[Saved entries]
::::

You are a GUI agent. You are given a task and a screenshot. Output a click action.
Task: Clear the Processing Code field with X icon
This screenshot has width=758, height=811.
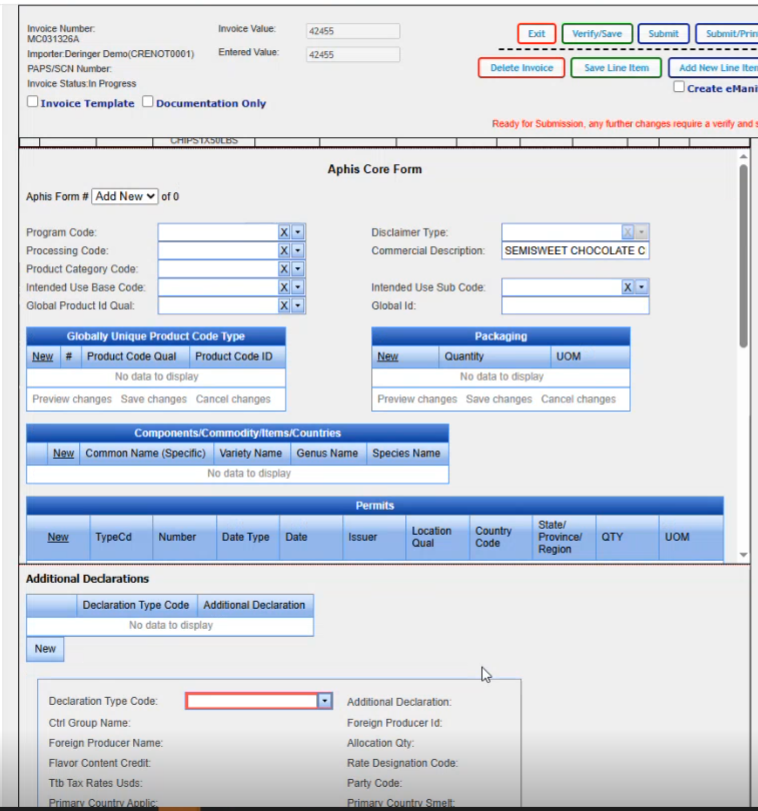pyautogui.click(x=284, y=251)
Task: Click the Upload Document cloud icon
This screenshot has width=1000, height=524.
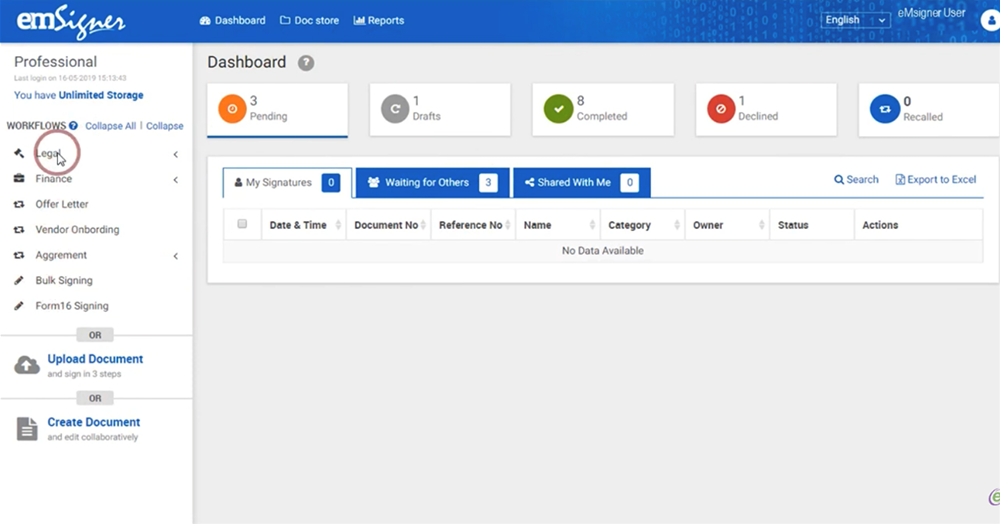Action: (x=27, y=366)
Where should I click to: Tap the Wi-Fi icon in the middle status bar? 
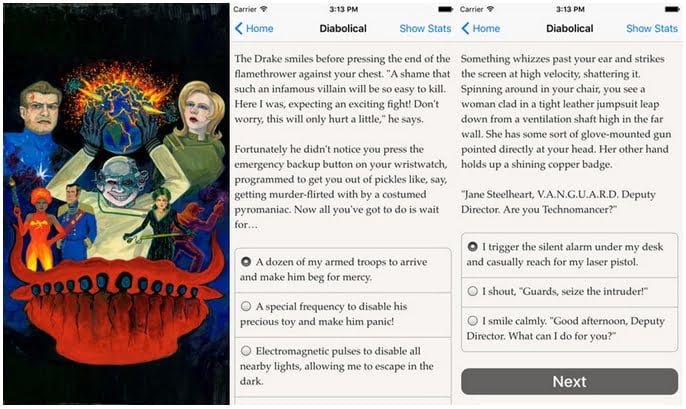coord(263,9)
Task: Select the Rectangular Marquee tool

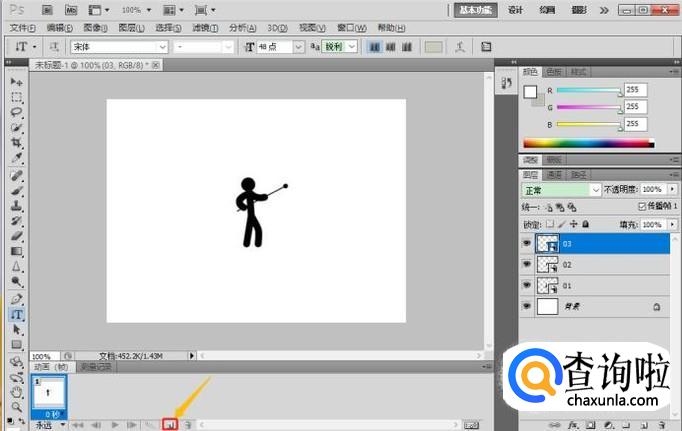Action: point(16,97)
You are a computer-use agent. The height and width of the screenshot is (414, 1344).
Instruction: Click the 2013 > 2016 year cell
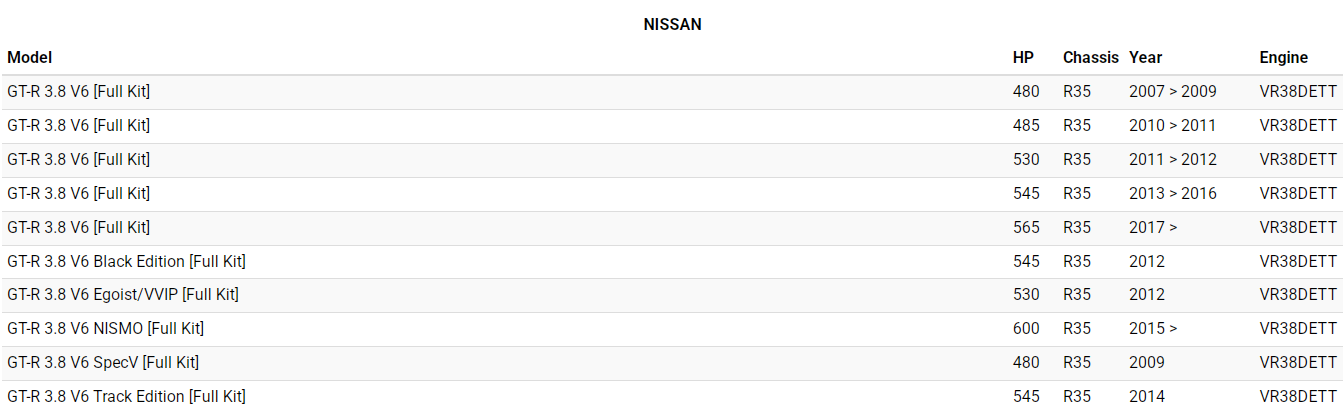[1172, 193]
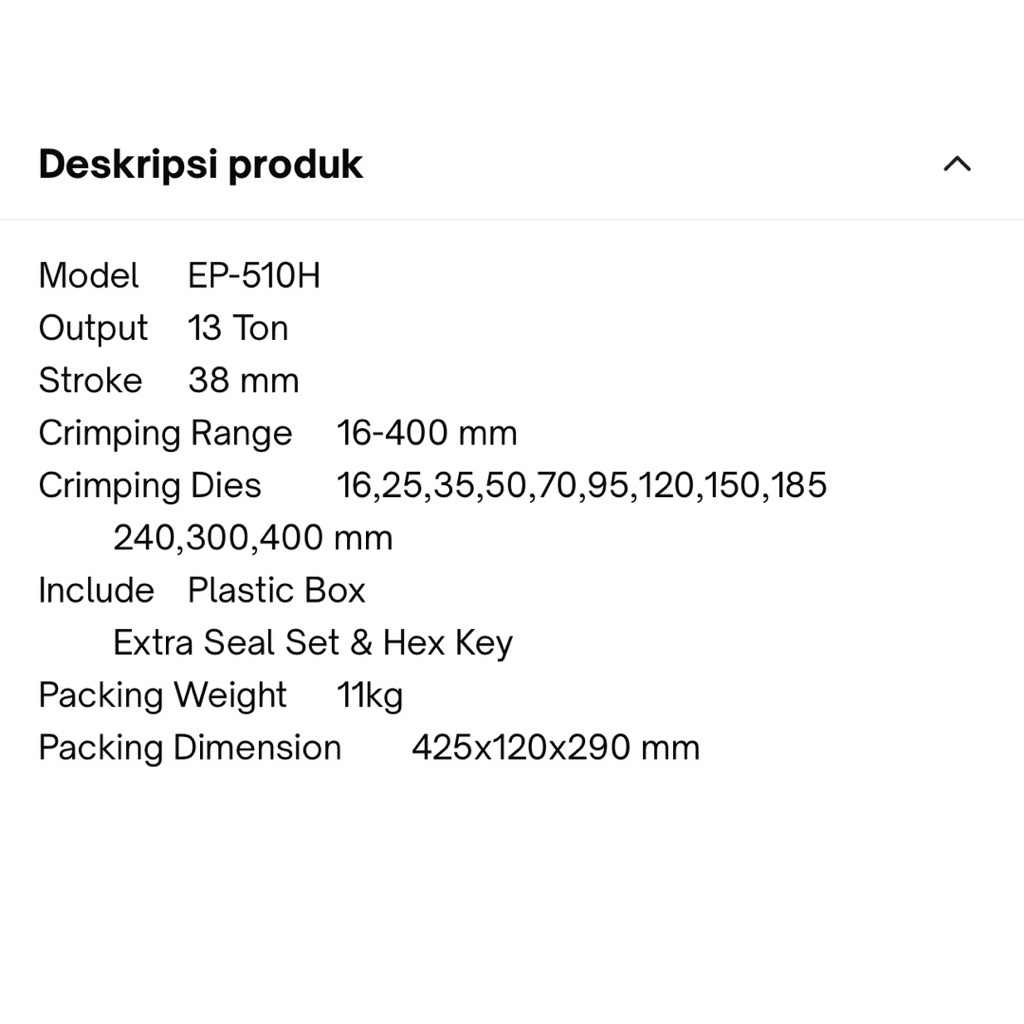Click the Model label text
1024x1024 pixels.
pyautogui.click(x=88, y=276)
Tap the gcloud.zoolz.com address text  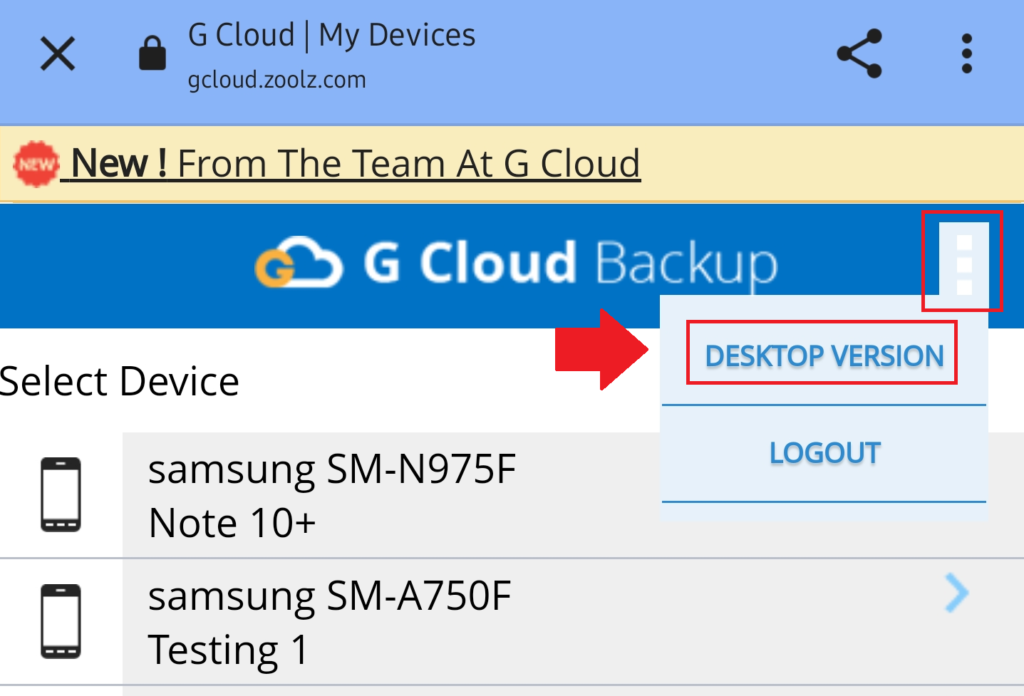pyautogui.click(x=272, y=82)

::::

▶ **Instructions to follow**
Give the lines again word for word, from the start of the records to the line holding "Task: Click the Upload Document cloud icon", both included, and leave out any picture.

▶ **Exercise solution**
You are a GUI agent. You are given a task and a screenshot. Output a click action.
Task: Clear the Processing Code field with X icon
This screenshot has width=758, height=811.
pyautogui.click(x=284, y=251)
Task: Click the Upload Document cloud icon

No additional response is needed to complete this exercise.